A parte alcune osservazioni di sfuggita -usualmente formulate in tono
paradossale, come la frase di Catone (riferita da Cicerone, De republica
I, 17): «mai ero meno solo di quando ero solo»
o, meglio, «mai era meno estraniato di quando si trovava in solitudine»
-sembra che Epitteto, lo schiavo filosofo di origine greca, sia stato
il primo a distinguere tra estraniamento e solitudine. La sua scoperta
fu in un certo senso accidentale, dato che il suo interesse era rivolto
principalmente non alla solitudine o all'estraneazione, bensì all'essere
da solo (mònos) nel senso dell'indipendenza assoluta. Stando a Epitteto
(Dissertationes 3, 13), l'uomo estraniato (éremos) si trova circondato da altri con cui non può stabilire un contatto o alla cui ostilità è esposto.

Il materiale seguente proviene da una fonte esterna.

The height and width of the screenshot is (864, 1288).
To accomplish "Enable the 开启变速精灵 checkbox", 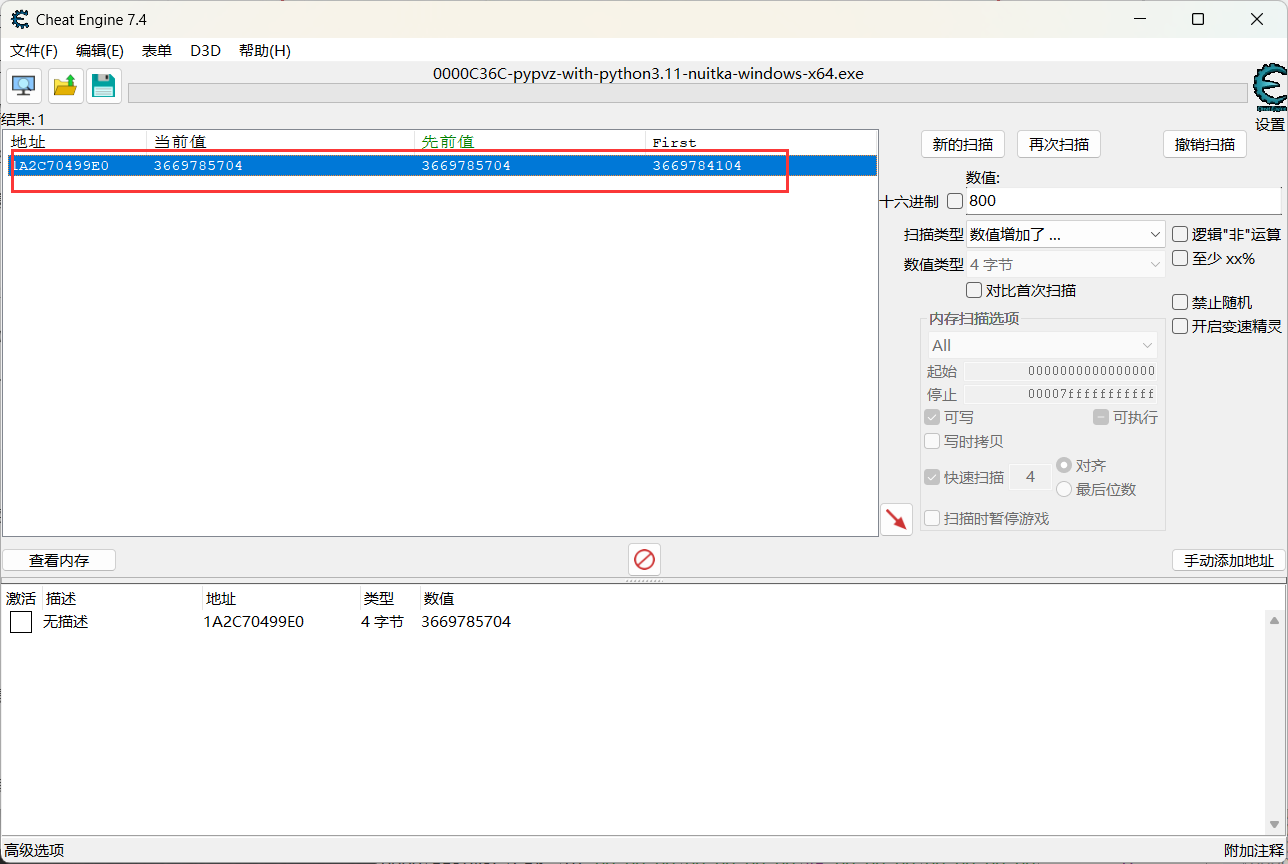I will (x=1180, y=326).
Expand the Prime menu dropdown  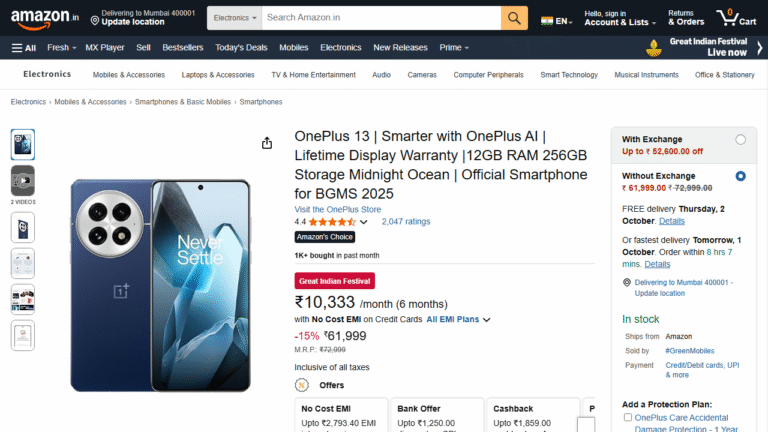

L'uomo solitario, invece, «può essere insieme con se stesso», perché gli uomini hanno la capacità di «parlare con se stessi». Nella
solitudine, in altre parole, sono con me stesso, e perciò «due-in-uno»,
mentre nell'estraneazione sono effettivamente uno, abbandonato da tutti. La
riflessione, in senso stretto, si svolge in solitudine ed è un dialogo
fra me e me; ma questo dialogo del «due-in-uno» non perde il contatto
col mondo dei suoi simili, perché essi sono rappresentati nell'io con
cui conduco il dialogo del pensiero. Il problema della solitudine è che
questo «due-in-uno» ha bisogno degli altri per ridiventare uno: un
individuo non scambiabile, la cui identità non può mai essere confusa
con quella altrui.
Per
la conferma della mia identità io dipendo interamente dagli altri; ed è
la grande grazia della compagnia che fa del solitario un «tutto
intero», salvandolo dal dialogo della riflessione in cui si rimane
sempre equivoci, e ridandogli l'identità che gli consente di parlare con
l'unica voce di una persona non scambiabile.
La solitudine può diventare estraneazione; ciò avviene quando, chiuso completamente in me stesso, sono abbandonato dal mio io. I
solitari corrono sempre il pericolo dell' estraneazione, quando non
possono più trovare la grazia redimente della compagnia che li salva
dalla dualità, dall'equivocità, dal dubbio!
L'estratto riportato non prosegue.